Series: Data Structures

Trey Hunner

3 min. read • 2 min. video • Python 3.10—3.14 • Dec. 9, 2022

Watch as video

01:43

Show captions

Autoplay

Auto-expand

Let's talk about containment checks on lists in Python.

Using the `in` operator on a list

Have you ever used the in operator to check whether a list contains a certain value?

This works:

>>> colors = ["purple", "green", "yellow", "blue"]
>>> "red" in colors
False

But what if you're doing this in a loop with a lot of items?

Containment checks on lists are relatively slow

Here we have a program called anadromes.py where we're looking for anadromes in a large list of words:

with open("words.txt") as word_file:
    words = word_file.read().split()

anadromes = []
for word in words:
    reverse = word[::-1]
    if reverse in words:
        print(word)
        anadromes.append(word)

print(f"Found {len(anadromes)} anadromes.")
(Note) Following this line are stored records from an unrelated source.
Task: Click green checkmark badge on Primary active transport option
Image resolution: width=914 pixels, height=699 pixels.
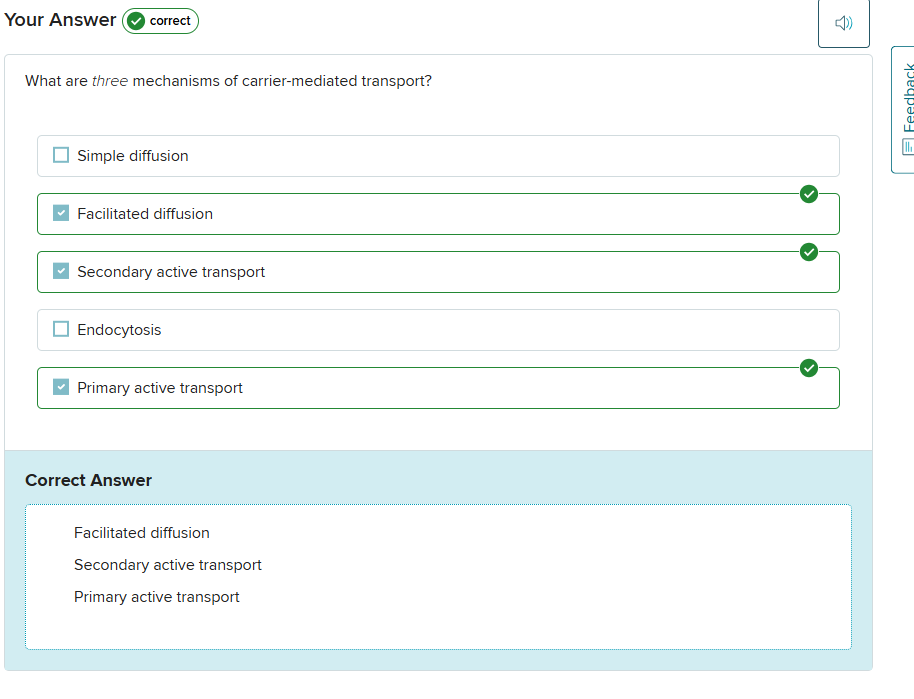Action: tap(809, 368)
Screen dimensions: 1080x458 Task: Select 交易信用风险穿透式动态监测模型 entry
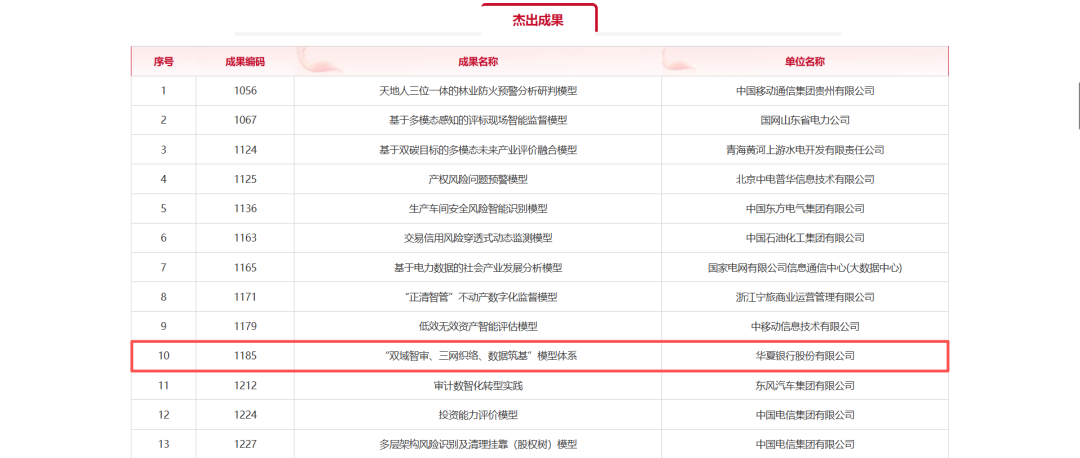[478, 238]
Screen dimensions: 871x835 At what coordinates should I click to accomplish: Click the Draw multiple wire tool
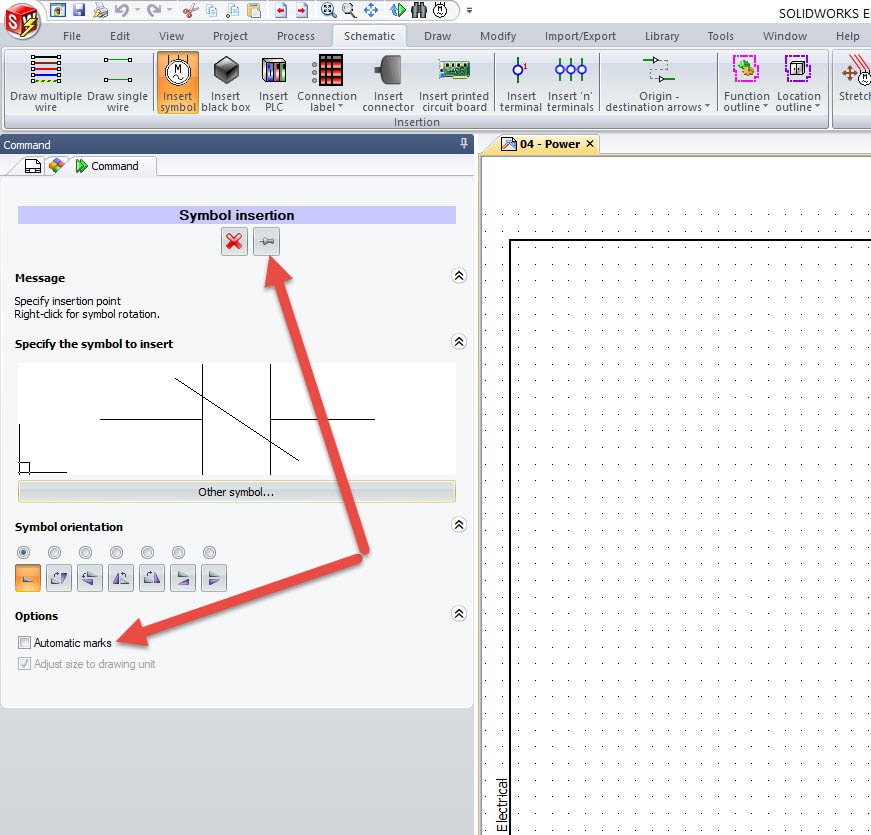pos(46,82)
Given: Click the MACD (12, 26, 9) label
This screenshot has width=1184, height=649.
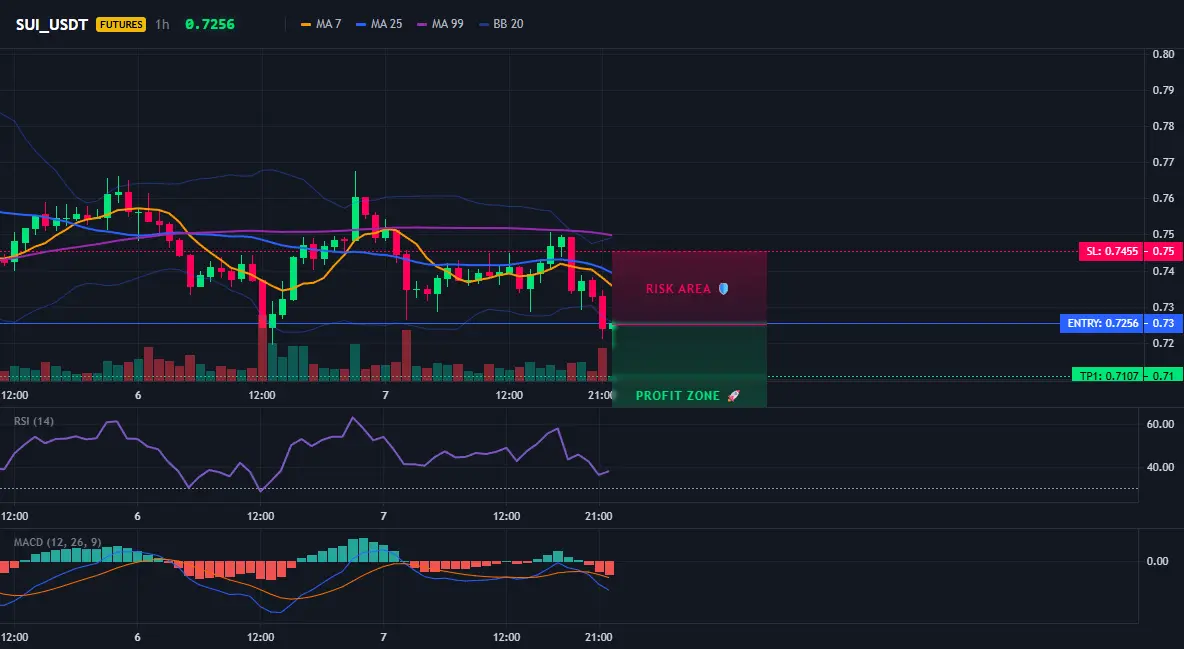Looking at the screenshot, I should coord(57,542).
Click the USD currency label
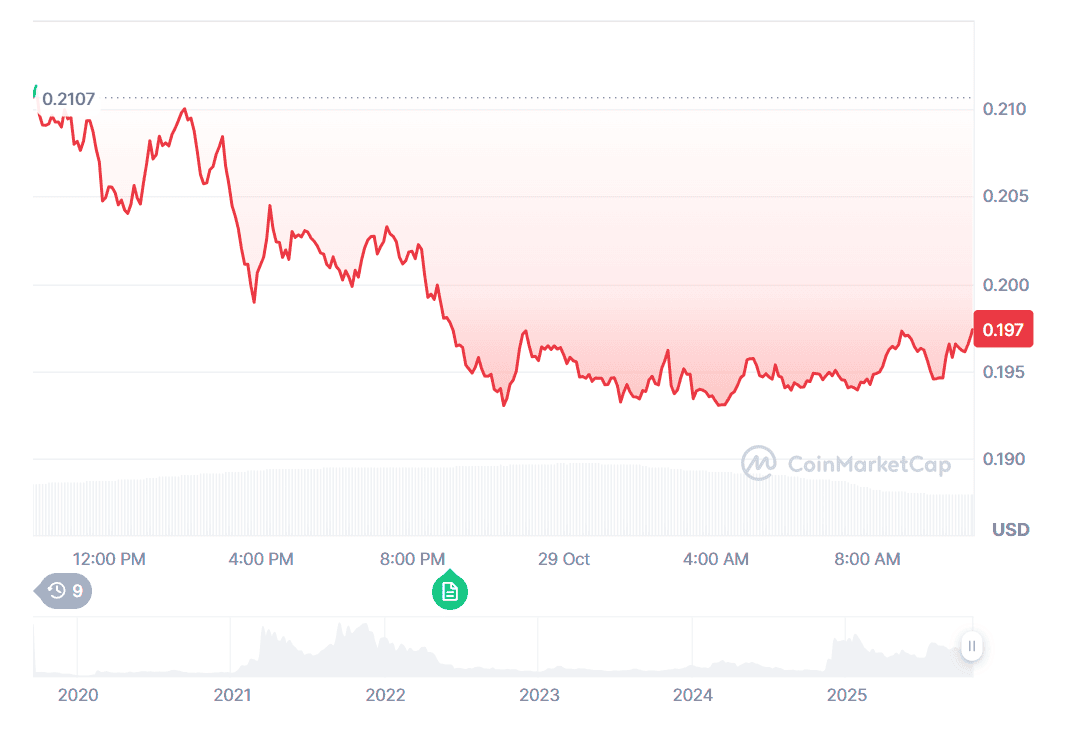The width and height of the screenshot is (1065, 738). [1010, 529]
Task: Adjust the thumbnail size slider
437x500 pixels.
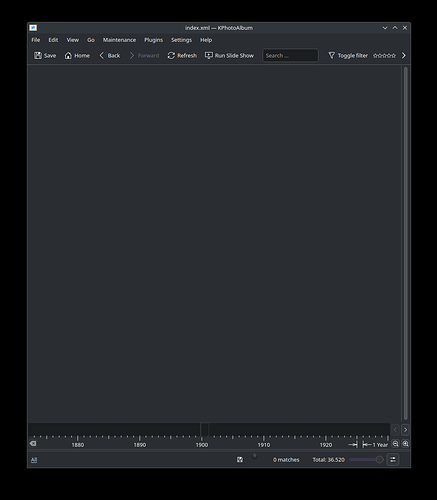Action: (x=366, y=460)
In this program, we're looping over every word, and then we're checking to see whether the reverse of that word is also a valid word:

for word in words:
    reverse = word[::-1]
    if reverse in words:
        print(word)

This program takes a while to run (about 15 seconds in total):

$ python anadromes.py
abba
abut
aga

...

yay
yeh
yo
Found 369 anadromes.

It takes a while because when you use the in operator on a list, Python will loop over all of the items in that list until it finds a match. If it doesn't find a match, it'll end up looping over the whole list.

So the in operator on lists in Python is pretty much the same thing as using a for loop to check for equality with each item in a list:

for word in words:
    reverse = word[::-1]
    if any(other_word == reverse for other_word in words):
        print(word)

So the in operator is slow on lists. But using the in operator seems unavoidable here. Is there a way that we could make this code any faster?
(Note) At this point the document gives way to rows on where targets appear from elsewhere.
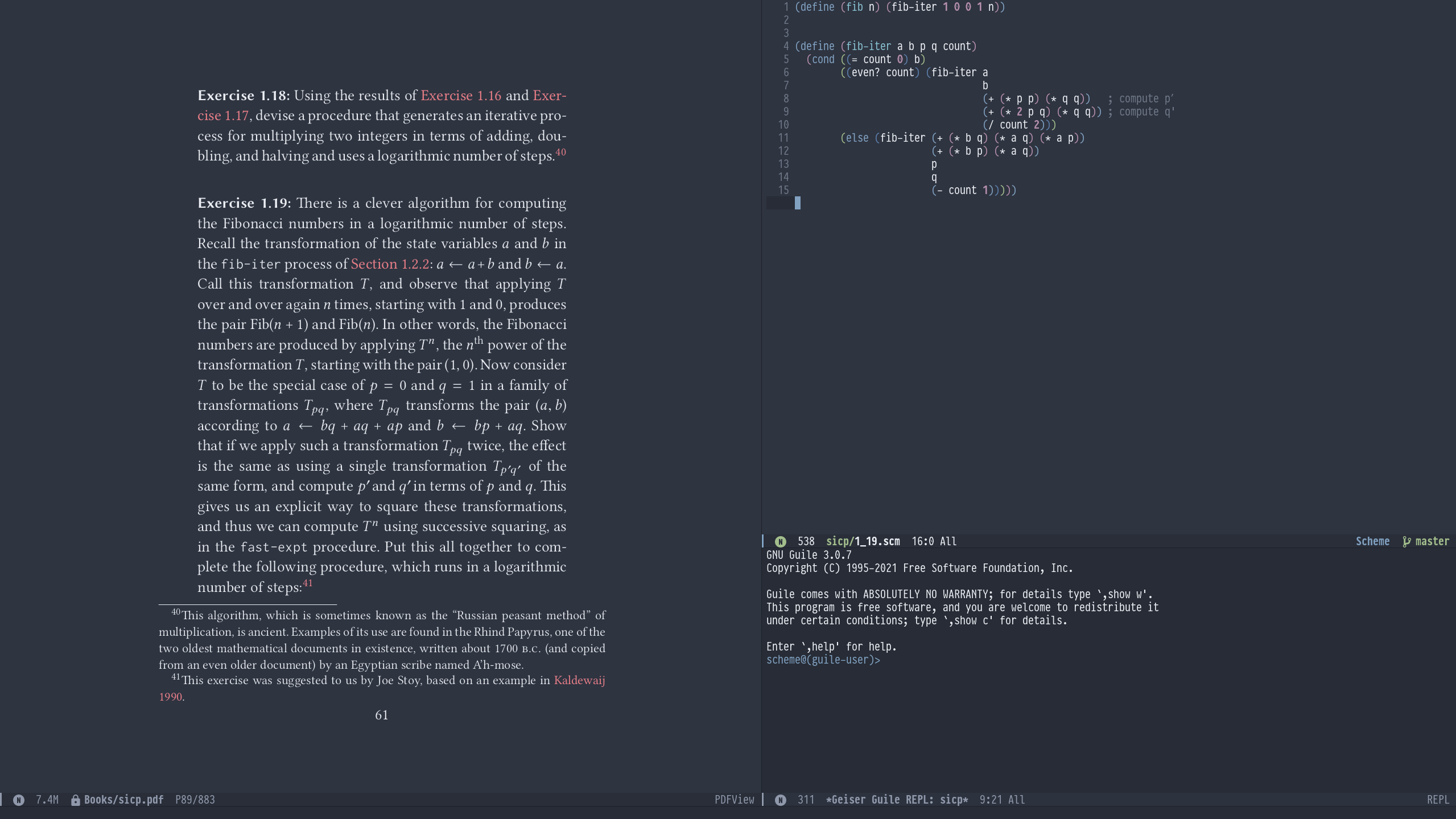Jump to footnote 40 superscript marker
This screenshot has width=1456, height=819.
point(560,152)
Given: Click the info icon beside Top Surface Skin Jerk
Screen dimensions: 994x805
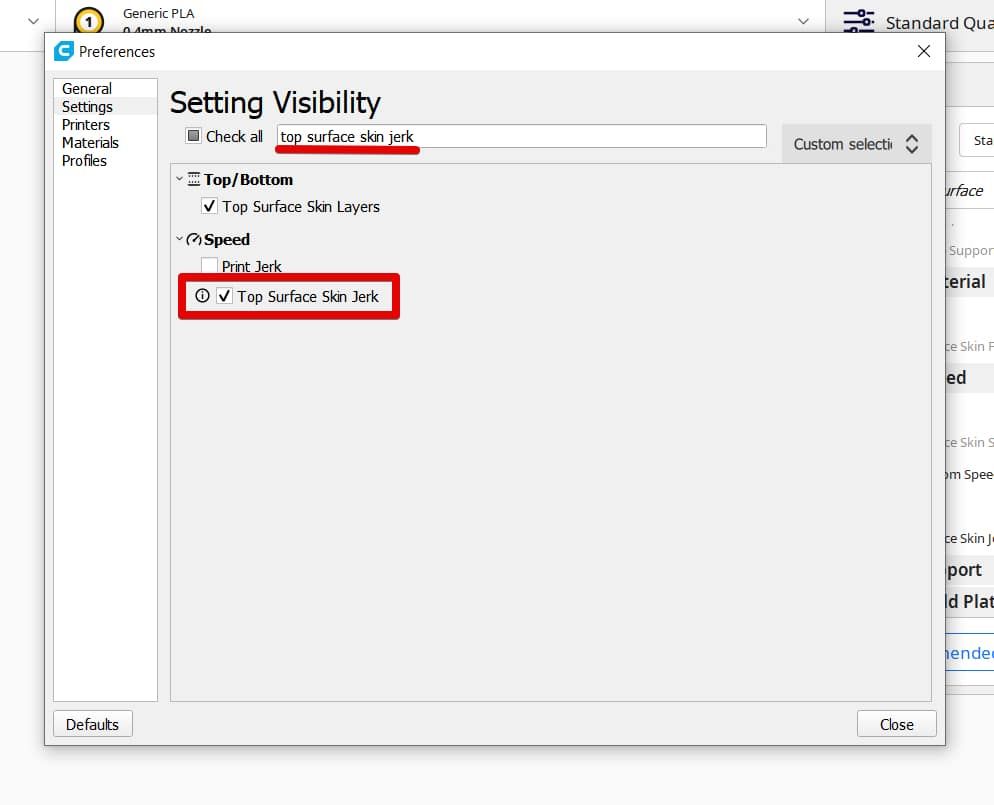Looking at the screenshot, I should (203, 296).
Set containment checks are faster

We could make our code faster by using a set instead of a list.

If we turn our list into a set and then use the in operator on that new set, our code will run much faster:

with open("words.txt") as word_file:
    words = word_file.read().split()

word_set = set(words)
anadromes = []
for word in words:
    reverse = word[::-1]
    if reverse in word_set:
        print(word)
        anadromes.append(word)

print(f"Found {len(anadromes)} anadromes.")
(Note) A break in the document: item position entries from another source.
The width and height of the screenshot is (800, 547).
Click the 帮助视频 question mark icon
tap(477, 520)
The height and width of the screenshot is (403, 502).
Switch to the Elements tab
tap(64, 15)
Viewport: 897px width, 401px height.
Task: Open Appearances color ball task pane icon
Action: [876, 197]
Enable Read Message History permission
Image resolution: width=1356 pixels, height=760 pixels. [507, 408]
Before it took over 10 seconds to run, but now it takes less than a second!

$ python anadromes.py
abba
abut
aga

...

yay
yeh
yo
Found 369 anadromes.

Sets and dictionaries in Python rely on hash values to look up their items so that they don't need to loop over all of the items to find a match:

>>> with open("words.txt") as word_file:
...     words = word_file.read().split()
...
>>> words[6071]
'desserts'
>>> hash(words[6071])
425545820893779226
>>> hash("desserts")
425545820893779226

If the hash value matches, then the item matches.

In fact, checking whether an item is in a set usually takes pretty much the same amount of time regardless of whether there's one item in that set or a million items.

In time complexity (Big O) terms, using in on a list is a linear operation but using in on a set is a constant time operation.